Joseph and Lucretia evidently were not too happy with the site they had purchased for their new home, for three months later, on April 7, 1853, they turned around and sold the land to a man by the name of Arnold Mann. They did turn a profit of $5.00 on the sale, however, and the sale obviously was contingent upon the terms of their original purchase of the land from Stephen, for the deed specifically stated that it reserves all the oak timber thereon, and extended to the new purchaser the original terms of the deed to Drinkwine, that he had till June to take the basswood needed for the cabin. Basswood was desired for home-building for it is a fine-grained wood that cuts cleanly and easily, and has a pleasing fragrance. Oak not only would have been too hard to work with in building a cabin, but in those times it was undoubtedly in demand for casks, and tools, and farm wagons and things of that sort that had to withstand rugged usage.

Then on May 11, 1857, one of the 92 great grandchildren ef Lucretia and Joseph Sippy, Mary Margaret Drinkwine, married one John George Clair at Sugar Creek, Walworth County, Wisconsin. Later records, and family history, say this man Clair had come from Bavaria, but "Clair" as such is not a German name, and to all intents and purposes John George Clair dropped from nowhere into a marriage ceremony in a place called Sugar Creek. The application for his marriage license stated that he had been born in Germany; that he was a farmer; that his parents were John G. Clair and Mary Clair. Somewhere, at some time between Bavaria in 1829 and Sugar Creek, Walworth County, Wisconsin in 1857, John George Clair met and eventually married Mary Margaret Drinkwine.

In the 1860 Census John George and Mary Margaret Clair are found with one child in Rock Creek, Dunn County, Wisconsin; and oddly enough, in that same census, same county, is listed a Fritz Clair, age 25 (John was 31 at that time), born in Germany.  John George's brother? He and Mary Margaret did name their first son Frederick

The first son of John George and Mary Margaret was named George Wallace, and by the time George was in his teens the Clairs were in the Town of Emerald in St. Croix County, Wisconsin. George went to work at Cranetown, a lumbering settlement on Beaver Creek amid the maple-covered hills of St. Croix and Dunn Counties. There were more than 3009 acres of choice timber land in eastern St. Croix County alone, to say nothing of neighboring Dunn County, and this area of Cranetown was right on the border of the two counties.  Every settlement, Downing, Hersey, Wilson, Glenwood City, Woodville, was surrounded by dense forests, and it is said that the men who walked the 20 miles or so to Menomonie for supplies would mark the trees to locate the path through the "big woods". The saw mills were going full blast in the 1880's, and George Clair was a sawyer.
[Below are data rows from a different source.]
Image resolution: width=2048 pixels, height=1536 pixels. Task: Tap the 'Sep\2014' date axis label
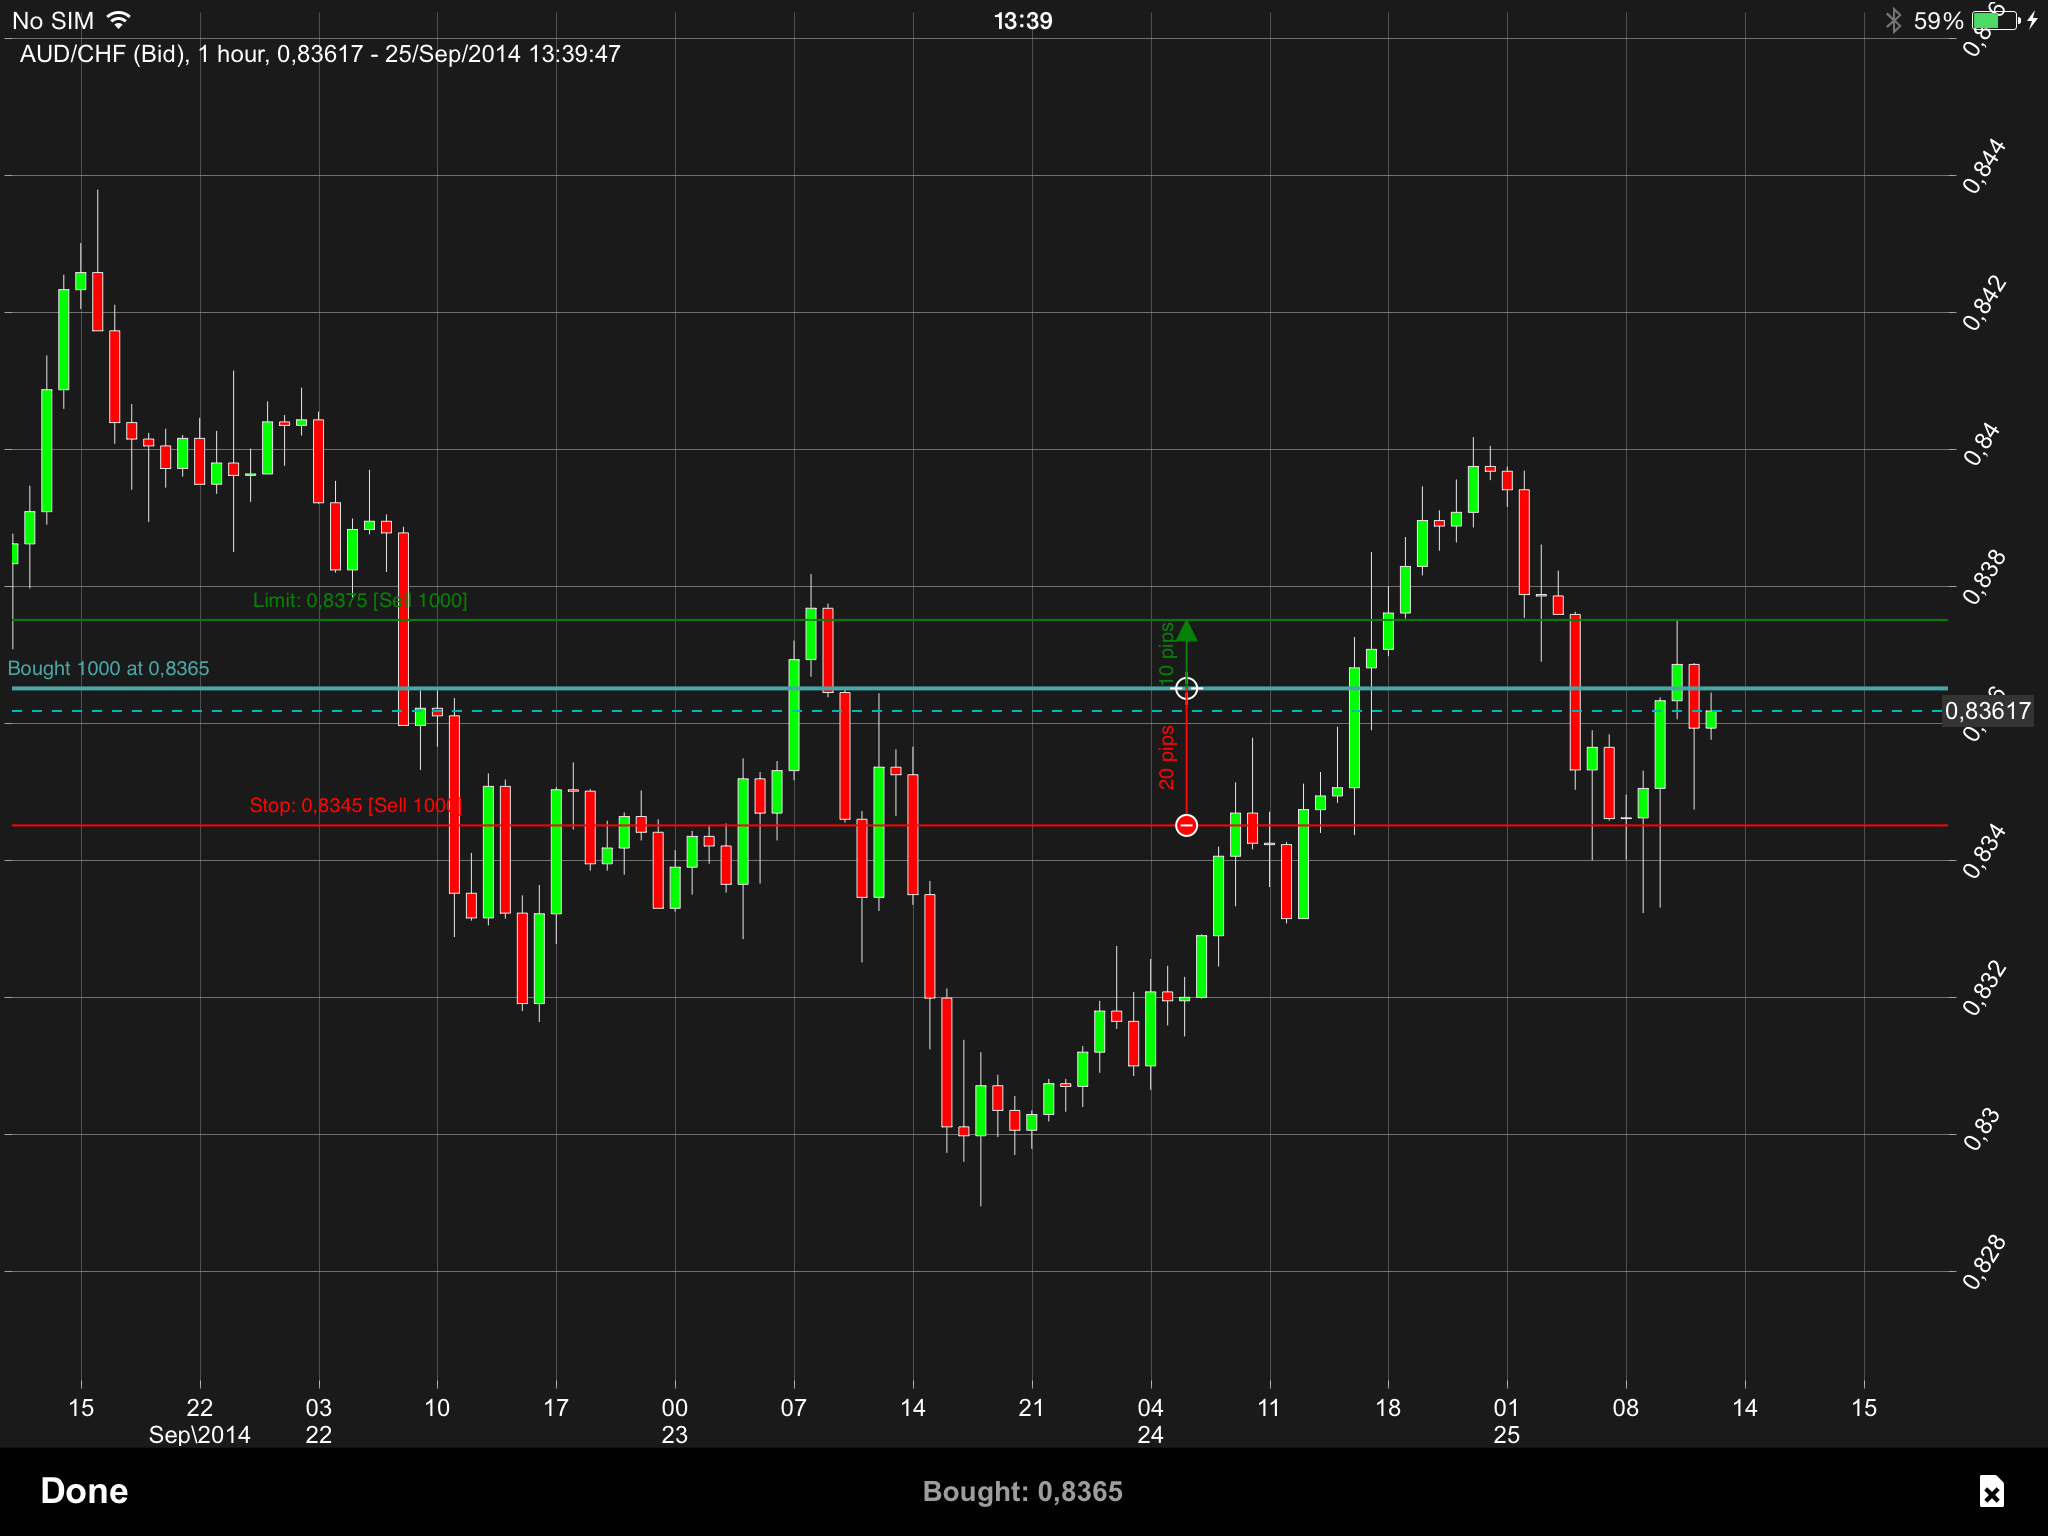coord(199,1434)
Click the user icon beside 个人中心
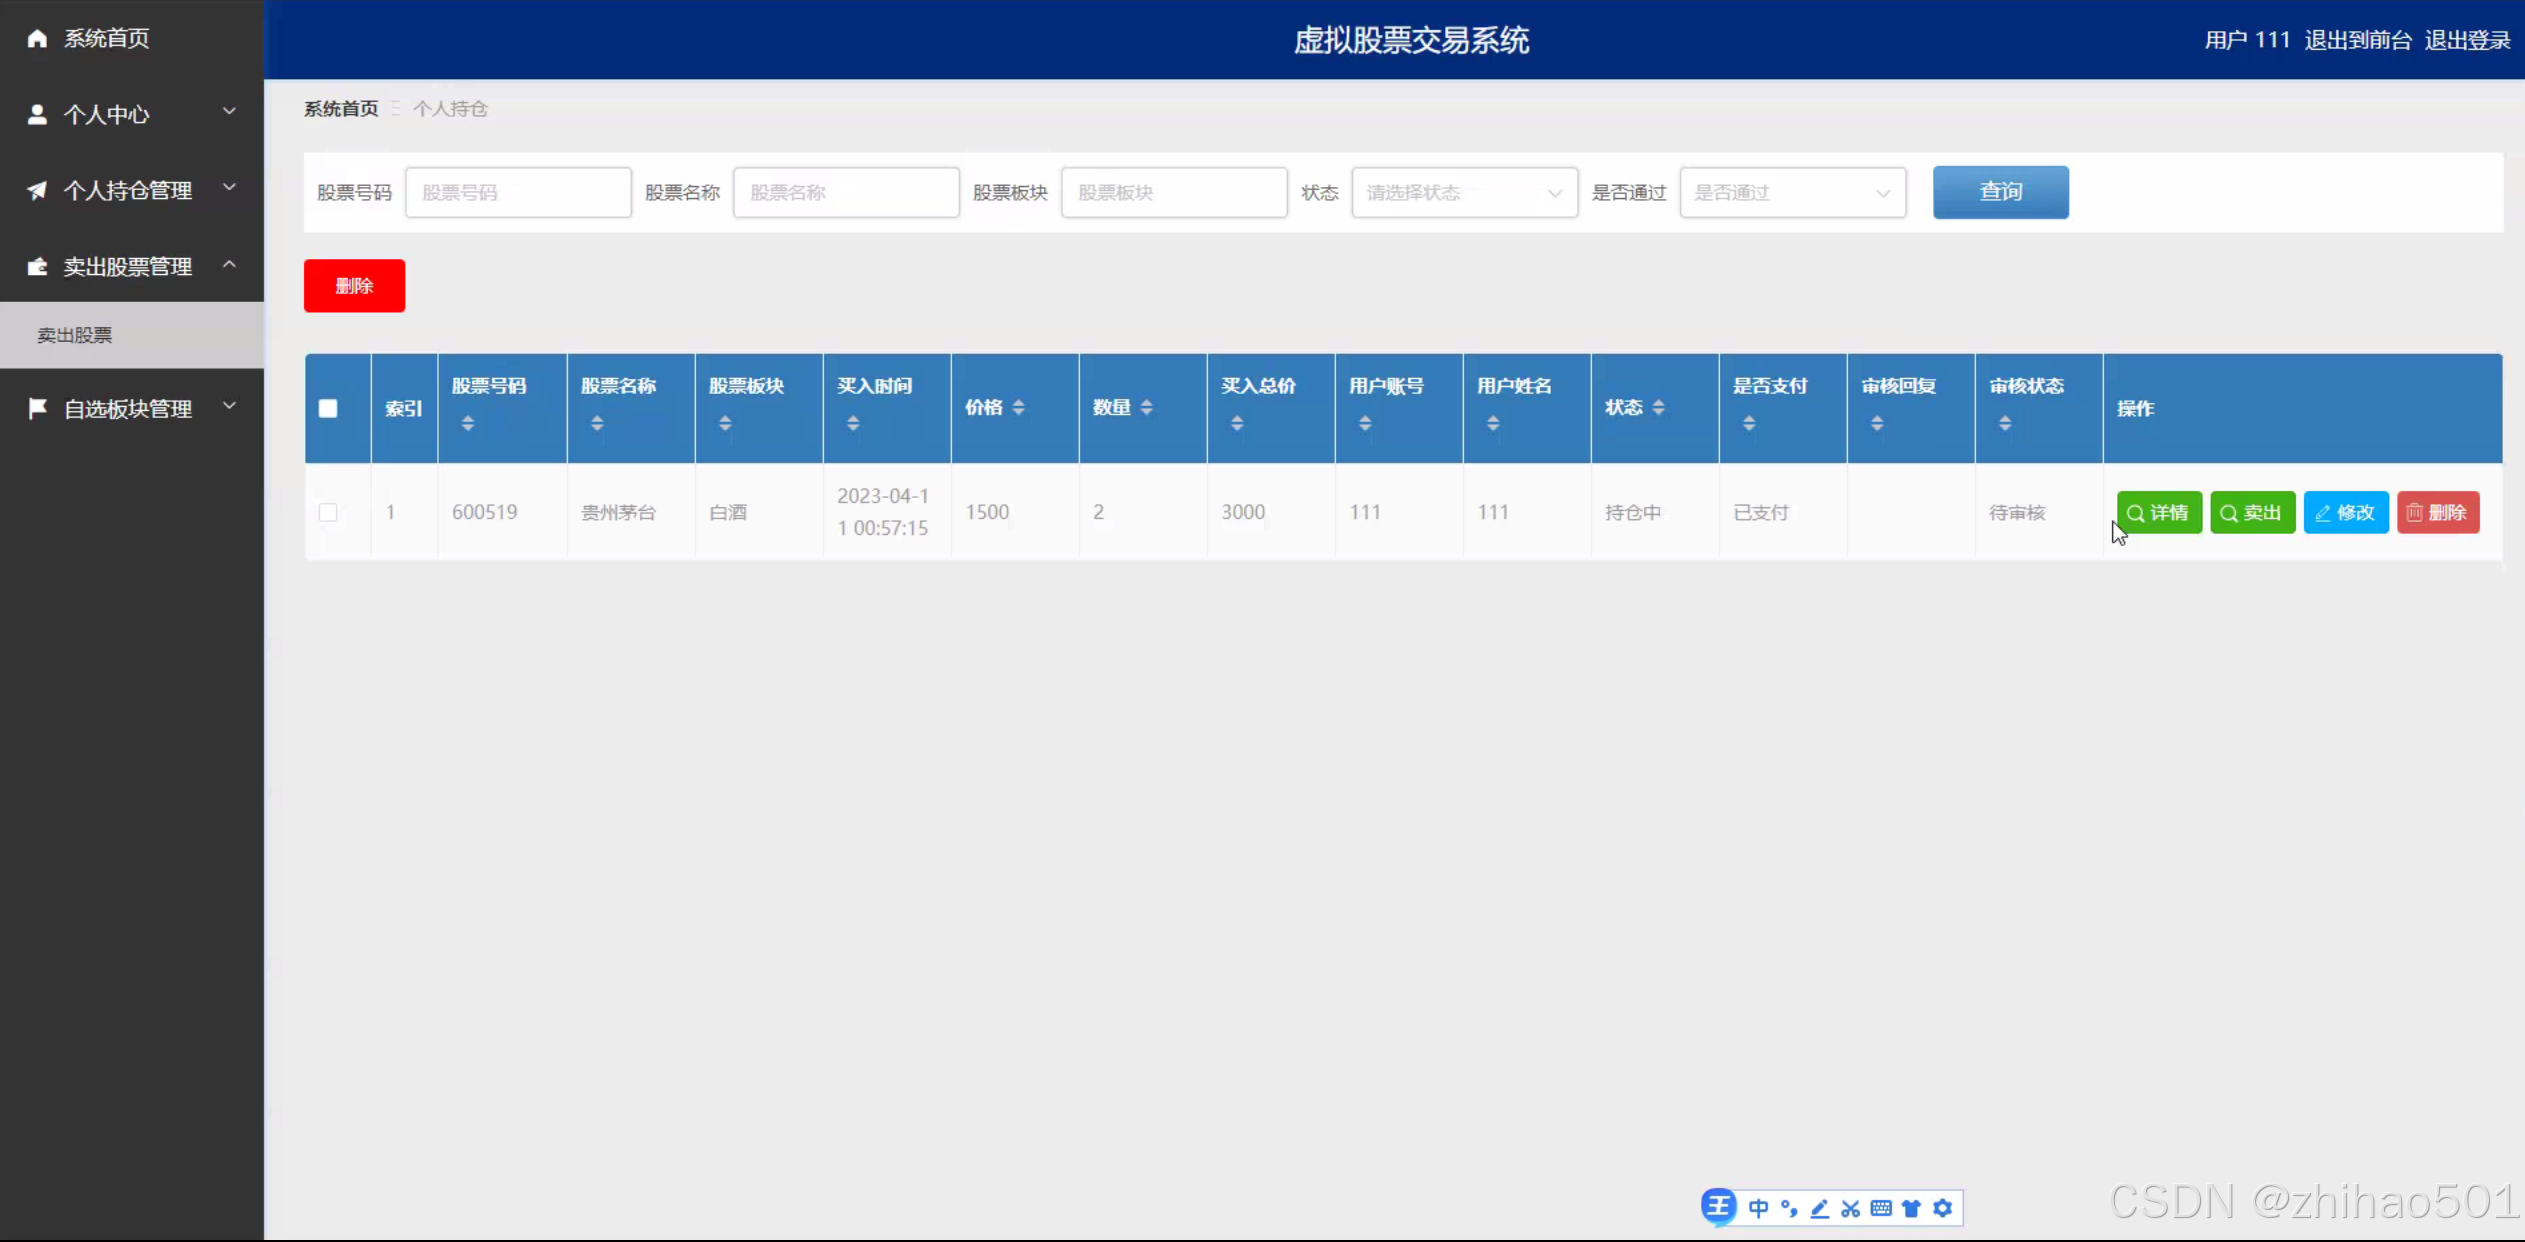 [37, 114]
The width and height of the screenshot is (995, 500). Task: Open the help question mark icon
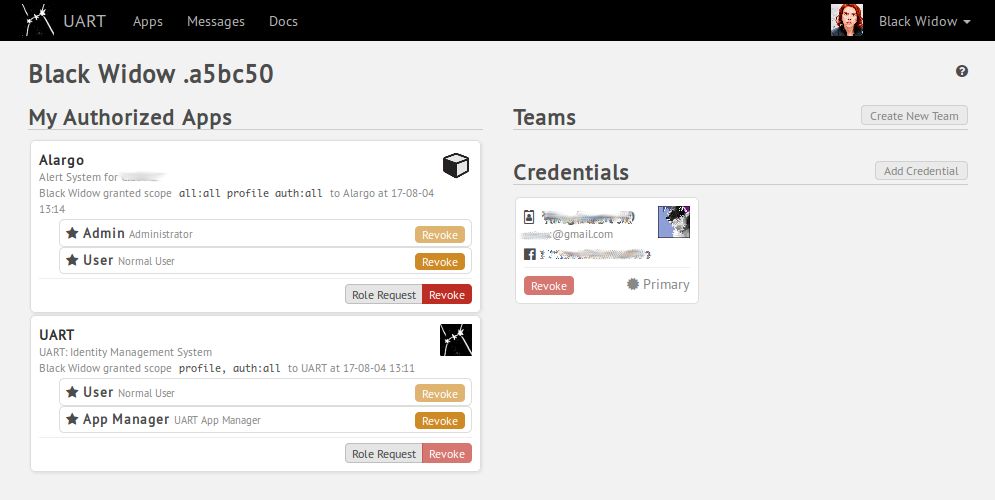(x=962, y=71)
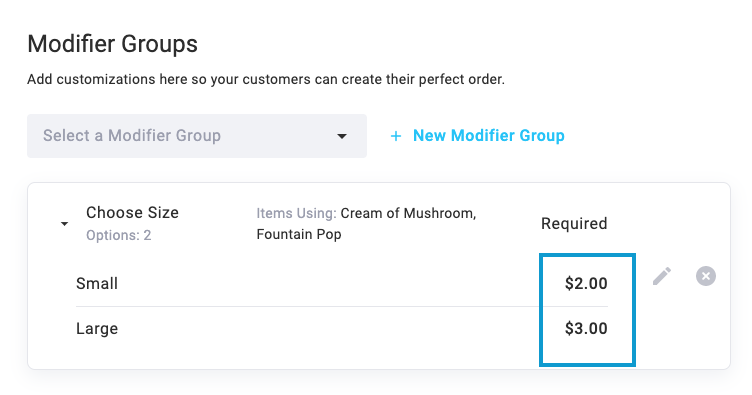
Task: Select the Choose Size group title
Action: [132, 212]
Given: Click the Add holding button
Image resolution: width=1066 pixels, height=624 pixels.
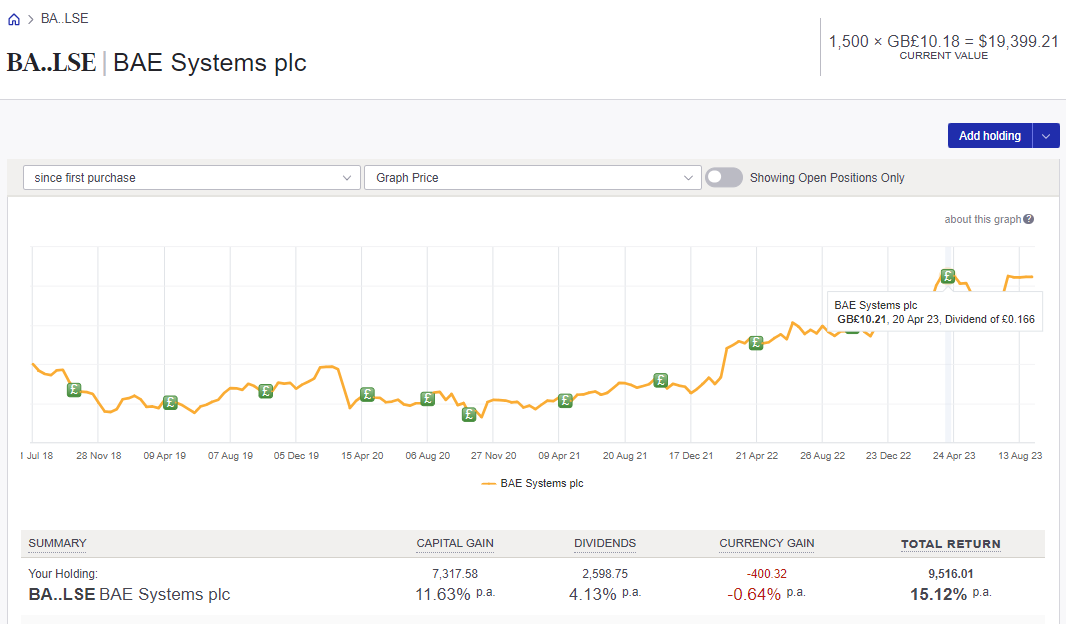Looking at the screenshot, I should (x=989, y=135).
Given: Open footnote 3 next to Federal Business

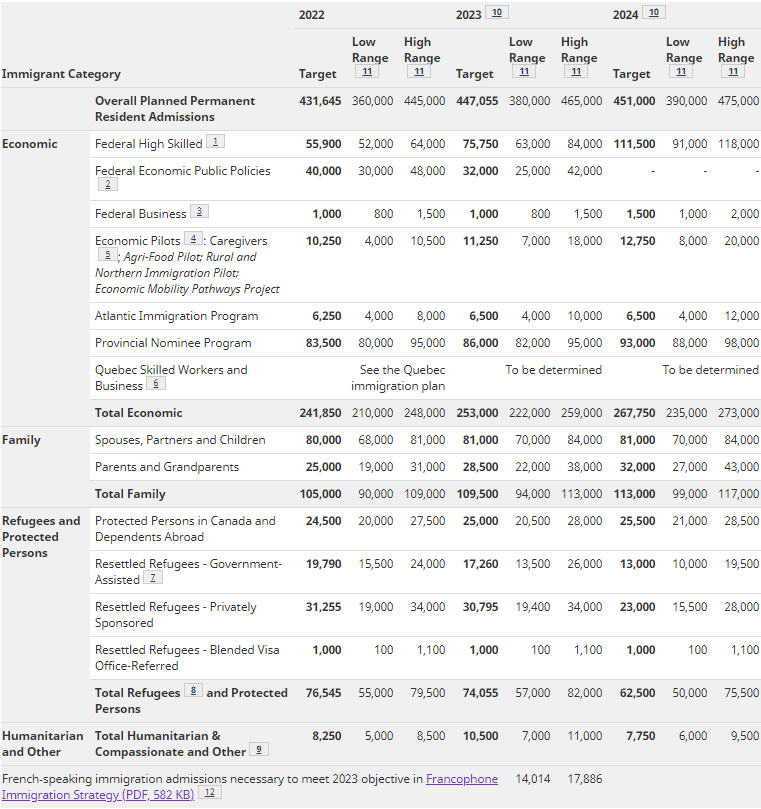Looking at the screenshot, I should (199, 212).
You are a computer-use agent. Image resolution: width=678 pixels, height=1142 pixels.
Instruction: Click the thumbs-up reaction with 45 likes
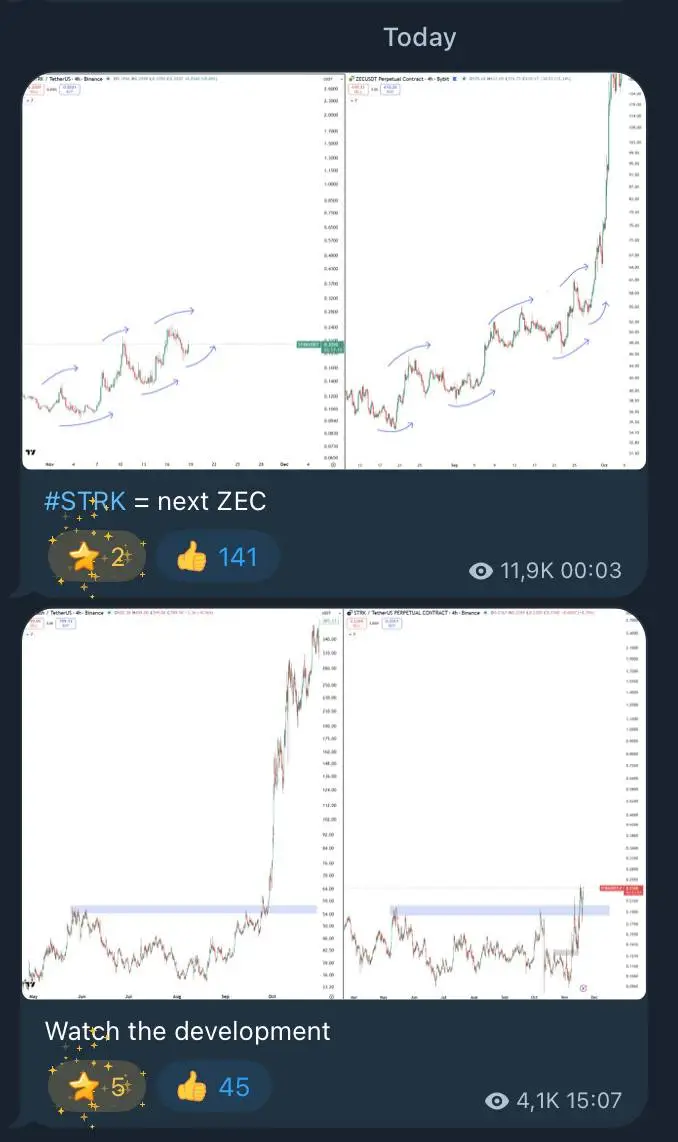[215, 1086]

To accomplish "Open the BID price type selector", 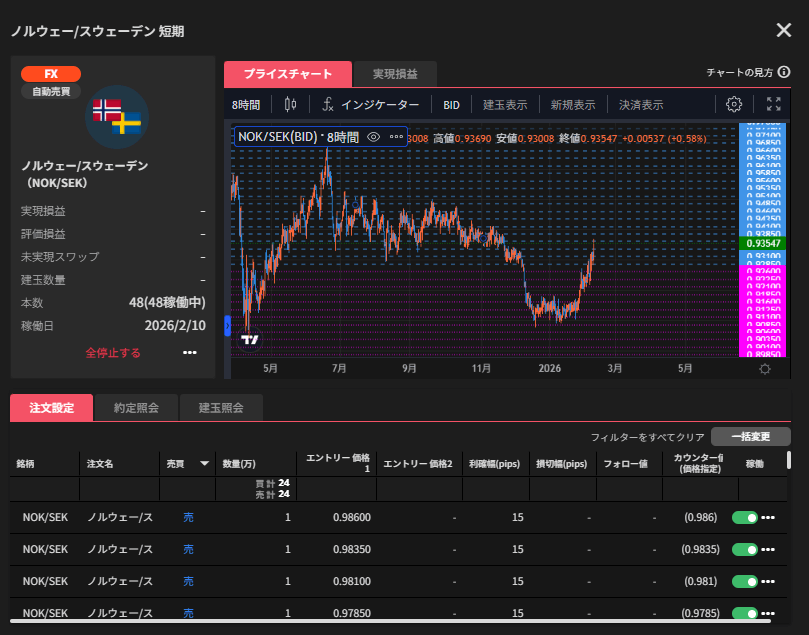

A farmer in the inclusive Town of Springfield was William Wallace Hartshorn whose red-haired daughter caught the eye of the young mill-worker. Lillie Mae was only sixteen when they were married, and babies Claribel and John Wallace soon joined them in the frame farmhouse George had built for his bride there at Cranetown. But during a cold and wet spring George developed a hacking cough and a fever that would not break, and soon the pneumonia-ridden young man left his lovely little wife who, at the age of 21 found herself a widow with two children to raise, and no assets except the homestead which could he described as about 20 acres cleared and poorly fenced...culled timber left standing...a small frame house thereon. That said cleared land is worn out and so run down in its present condition, is about worthless as no one will buy or lease land that is run down. Her inheritance was valueed at $600, and sold for $700. That was her "nest-egg" that enabled Lillie Mae to practice with a dressmaker in Chippewa Falls, Wisonsin, until she was adept enough with the needle to support herself and her two young children, Claribel, and John Wallace.

I am the daughter of that little boy John Wallace.  I am mother of three children. I am grandmother of three sons of my daughter, and these three little boys are three of how many of the great, great, great, great, great, great grandchildren of that one young Gascone deserter and one young Oneida Indian girl.